* Work order:
Line by line, return the material below exactly as it reads.

* Exercise material:

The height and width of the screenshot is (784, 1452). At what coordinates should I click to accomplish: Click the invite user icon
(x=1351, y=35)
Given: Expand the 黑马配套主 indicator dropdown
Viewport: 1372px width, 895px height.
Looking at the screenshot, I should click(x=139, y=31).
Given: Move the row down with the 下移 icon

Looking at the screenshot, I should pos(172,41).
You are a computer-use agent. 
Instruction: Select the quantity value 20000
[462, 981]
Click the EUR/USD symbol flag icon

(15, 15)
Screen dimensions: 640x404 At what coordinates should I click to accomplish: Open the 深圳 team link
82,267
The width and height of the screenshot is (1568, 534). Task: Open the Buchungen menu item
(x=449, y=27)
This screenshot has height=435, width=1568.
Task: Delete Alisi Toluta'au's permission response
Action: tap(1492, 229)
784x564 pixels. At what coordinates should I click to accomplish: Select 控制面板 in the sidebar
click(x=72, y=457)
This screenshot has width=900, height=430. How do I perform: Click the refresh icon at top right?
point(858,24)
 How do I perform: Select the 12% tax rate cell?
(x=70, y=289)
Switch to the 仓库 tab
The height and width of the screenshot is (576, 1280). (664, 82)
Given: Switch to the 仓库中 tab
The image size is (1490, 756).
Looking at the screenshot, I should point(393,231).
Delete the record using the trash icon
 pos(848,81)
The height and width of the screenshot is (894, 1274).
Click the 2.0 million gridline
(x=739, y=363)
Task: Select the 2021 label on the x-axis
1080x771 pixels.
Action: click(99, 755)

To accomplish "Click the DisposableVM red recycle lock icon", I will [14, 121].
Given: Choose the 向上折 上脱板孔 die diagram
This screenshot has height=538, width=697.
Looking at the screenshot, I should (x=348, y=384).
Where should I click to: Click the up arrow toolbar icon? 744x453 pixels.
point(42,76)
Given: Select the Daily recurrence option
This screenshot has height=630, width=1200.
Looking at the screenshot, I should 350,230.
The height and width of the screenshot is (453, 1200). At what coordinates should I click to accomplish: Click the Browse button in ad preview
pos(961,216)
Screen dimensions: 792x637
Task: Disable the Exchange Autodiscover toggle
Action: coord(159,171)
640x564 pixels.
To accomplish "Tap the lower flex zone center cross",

* Final answer:
The height and width of the screenshot is (784, 1452). At what coordinates should I click to accomplish: Click the invite user icon
(x=1351, y=35)
Given: Expand the 黑马配套主 indicator dropdown
Viewport: 1372px width, 895px height.
Looking at the screenshot, I should click(x=139, y=31).
Given: Move the row down with the 下移 icon

Looking at the screenshot, I should pos(172,41).
You are a computer-use agent. 
Instruction: Select the quantity value 20000
[462, 981]
Click the EUR/USD symbol flag icon

(15, 15)
Screen dimensions: 640x404 At what coordinates should I click to accomplish: Open the 深圳 team link
82,267
The width and height of the screenshot is (1568, 534). Task: Open the Buchungen menu item
(x=449, y=27)
This screenshot has height=435, width=1568.
Task: Delete Alisi Toluta'au's permission response
Action: tap(1492, 229)
784x564 pixels. At what coordinates should I click to accomplish: Select 控制面板 in the sidebar
click(x=72, y=457)
This screenshot has width=900, height=430. How do I perform: Click the refresh icon at top right?
point(858,24)
 How do I perform: Select the 12% tax rate cell?
(x=70, y=289)
Switch to the 仓库 tab
The height and width of the screenshot is (576, 1280). (664, 82)
Given: Switch to the 仓库中 tab
The image size is (1490, 756).
Looking at the screenshot, I should point(393,231).
Delete the record using the trash icon
 pos(848,81)
The height and width of the screenshot is (894, 1274).
Click the 2.0 million gridline
(x=739, y=363)
Task: Select the 2021 label on the x-axis
1080x771 pixels.
Action: click(99, 755)

To accomplish "Click the DisposableVM red recycle lock icon", I will [14, 121].
Given: Choose the 向上折 上脱板孔 die diagram
This screenshot has height=538, width=697.
Looking at the screenshot, I should (x=348, y=384).
Where should I click to: Click the up arrow toolbar icon? 744x453 pixels.
point(42,76)
Given: Select the Daily recurrence option
This screenshot has height=630, width=1200.
Looking at the screenshot, I should 350,230.
The height and width of the screenshot is (453, 1200). At what coordinates should I click to accomplish: Click the Browse button in ad preview
pos(961,216)
Screen dimensions: 792x637
Task: Disable the Exchange Autodiscover toggle
Action: coord(159,171)
640x564 pixels.
To accomplish "Tap the lower flex zone center cross",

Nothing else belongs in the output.